J'ai également travaillé avec des clients qui ont réussi à grand-peine à payer leurs factures d'électricité, mais qui n'ont plus eu d'argent après pour payer leur nourriture. Un grand nombre de personnes ne réalisent pas ce que vivent les Canadiens à faible revenu quand ils se trouvent dans une situation où ils doivent faire un choix entre leur alimentation et leur chauffage. Certains de mes clients ont dû manger de la nourriture pour chats parce qu'ils avaient utilisé tout leur argent pour payer leur facture d'électricité. Il est choquant d'apprendre qu'une telle chose peut se produire au Canada.
L'amélioration de l'isolation, le changement des ampoules et le calfeutrage des fenêtres sont de très bons investissements. Cependant, ces investissements ne sont pas possibles pour les Néo-Écossais et les Canadiens qui arrivent tout juste à subvenir à leurs besoins. Nous avons besoin d'un programme au Canada qui permettra aux Canadiens à faible revenu de réduire leurs factures tout en aidant l'environnement.
Des organisations telles que Green Communities Canada ont demandé au gouvernement de créer un programme de rendement énergétique national pour les personnes à faible revenu, mais le gouvernement ne l'a pas fait. Cela signifie que certaines des personnes les plus vulnérables de notre société sont exclues. Ces gens sont ceux qui pourraient être le plus aidés par ces programmes, mais ils sont laissés pour compte.
L'énergie est un service de base nécessaire au Canada, mais il faut vraiment commencer à la considérer comme tel. Autrement dit, il faut poser des questions pour connaître ses besoins en matière de chauffage et d'éclairage plutôt que pour savoir combien d'énergie et de combustibles fossiles on consomme. Les citoyens sont à juste titre préoccupés lorsque le coût de l'énergie augmente. Ils pensent davantage aux tarifs qu'aux factures. Il faut avoir la capacité de fournir aux citoyens les outils pour réduire leurs factures dans l'avenir parce que le prix de l'électricité et du chauffage augmentera certainement.
Il n'est pas étonnant que les gens soient préoccupés par les tarifs ou par le coût unitaire de l'énergie. Nous avons bâti une énorme infrastructure dotée de lignes de transmission, de pipelines de gaz naturel et de raffineries de pétrole. Tous ces éléments d'infrastructure servent à l'approvisionnement énergétique, mais il faut encore bâtir l'infrastructure nécessaire pour réduire la demande d'énergie.

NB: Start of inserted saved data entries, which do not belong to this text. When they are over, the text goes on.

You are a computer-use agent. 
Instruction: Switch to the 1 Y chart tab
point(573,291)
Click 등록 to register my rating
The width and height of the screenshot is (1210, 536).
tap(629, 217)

Il faut commencer à vivre dans un monde où l'accès aux services d'efficacité énergétique sera aussi facile que l'accès aux services d'approvisionnement énergétique; où les économies d'énergie, l'utilisation d'ampoules électriques éconergétiques et l'obtention d'une vérification énergétique de son domicile seront aussi aisées que de remplir un réservoir de mazout que l'efficacité énergétique rendra inutile avec le temps; où l'accès au transport en commun sera aussi facile que de se rendre à la station service et où la consultation d'un professionnel en efficacité énergétique sera une pratique aussi courante que d'aller au dépanneur.
Avec un tel potentiel, il faut bien davantage que des changements graduels à l'étiquetage du matériel consommateur d'énergie. Il faut une véritable stratégie comprenant des investissements et des améliorations systématiques en matière d'efficacité des appareils et de l'équipement.
Il faut également une stratégie destinée au marché du travail pour donner le coup d'envoi à l'industrie de l'efficacité énergétique au Canada. Il faut de la formation à tous les niveaux. J'ai travaillé sur ces programmes en Nouvelle-Écosse et le budget devait obligatoirement comporter un poste pour la formation. Nous créons des emplois. Il n'y pas suffisamment de gens pour faire ce travail vraiment extraordinaire et, en fait, spécialisé. Il faut des milliers de personnes pour faire ce genre de travail partout au Canada. À un moment où tellement de travailleurs perdent leur emploi, il est extrêmement décevant de voir l'absence totale de vision du gouvernement en ce qui a trait au potentiel qu'offre pour l'avenir une économie axée sur l'efficacité énergétique.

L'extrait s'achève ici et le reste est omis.